I watched an interesting video on SearchEngineJournal this morning, and it got me thinking. The guy from SEJ was talking to the head of eBay’s SEO team, and the eBay guy talked a bit about how they’re currently quite focused on user experience — particularly, on CTR: Click-through rate. This got me thinking that there’s probably a lot of people who don’t really grasp how CTR affects a site’s rankings.

Defining Terms

  • CTR: Click-through Rate — the percentage of people who visit your site and perform whatever action your site’s call-to-action asks them to.
  • CRO: Conversion Rate Optimization — the practice of making small changes to your website, testing how those changes affect CTR, and keeping the changes that improve CTR while discarding the ones that don’t.
  • SEO: Search Engine Optimization — The process of positively affecting how your website ranks on Google and other search engines’ results pages.

Establishing the Relationship
SEO has a lot of factors involved in it, but one of the factors that people don’t often discuss is that Google pays attention to where a user goes from your landing pages. If they click the “back” button and return to the search results to pick another page, Google takes that as a sign that the user doesn’t consider your page relevant to their search results. If they “click through” to your shopping cart page, your contact us page, or some other business-relevant page, it comes across as a single that yes, your page was relevant enough to the search that Google should treat it well.

That means that the greater your CTR, the better your SEO. But how do you actually improve your CTR? With CRO! We love acronyms!

Optimizing Conversions
CTR is already an insanely important number, because if you’re an online business, CTR amounts to “the number of visitors that turn into customers.” But with Google paying attention to your CTR and using it as a ranking signal, it goes from “very important” to “absolutely one of the most important things you can focus your attention on.”

Optimizing your conversion rate, unfortunately, isn’t exactly a speedy thing.

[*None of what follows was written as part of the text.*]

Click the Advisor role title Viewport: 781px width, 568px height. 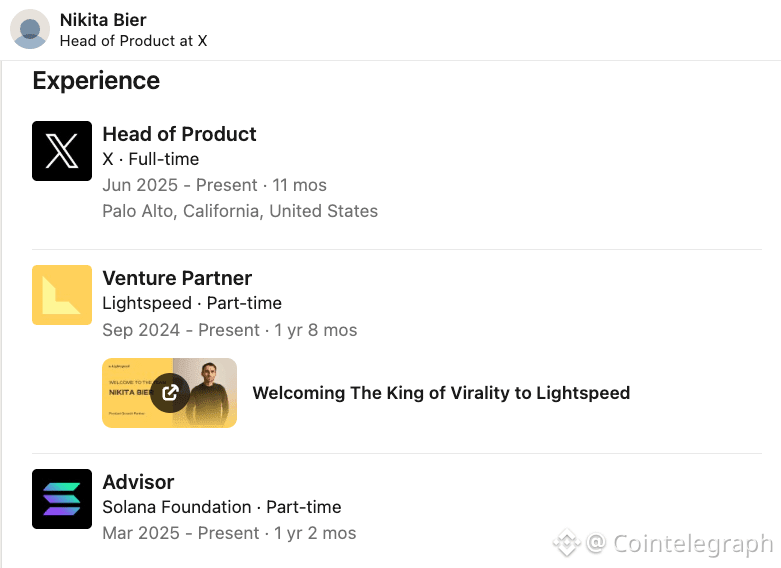(x=138, y=482)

The basic method of CRO is called A/B testing, and it looks like this:

  • First, you brainstorm about ‘things that could be keeping surfers from converting.’
  • Then, you arrange that list in order of ‘those things that are most likely to be keeping customers from converting.’
  • Next, you pick the top problem, and you brainstorm a list of ways to make it a non-issue for your visitors.
  • Pick the method of non-issue-ifying that issue that seems like it’s going to do the best job of eliminating the problem.
  • Then, you create an alternative version of your website that has that single change made on it.
  • Set up your URL so that it randomly sends half of your visitors to the original site, and half to the modified site, and keep track of which one produces more conversions over the next couple of weeks.
  • Keep the version that has the better CTR, and ditch the other version.
  • Start over, and keep repeating the process until your CTR doesn’t improve over several iterations.

When you’ve maximized your CTR, you’ve done yourself a huge service — because not only have you made sure that as many of your visitors as possible turn into customers, but by improving your SEO, you’ve also increased the number of visitors you get in the first place. Understanding the relationship between CRO, CTR, and SEO can help you get there.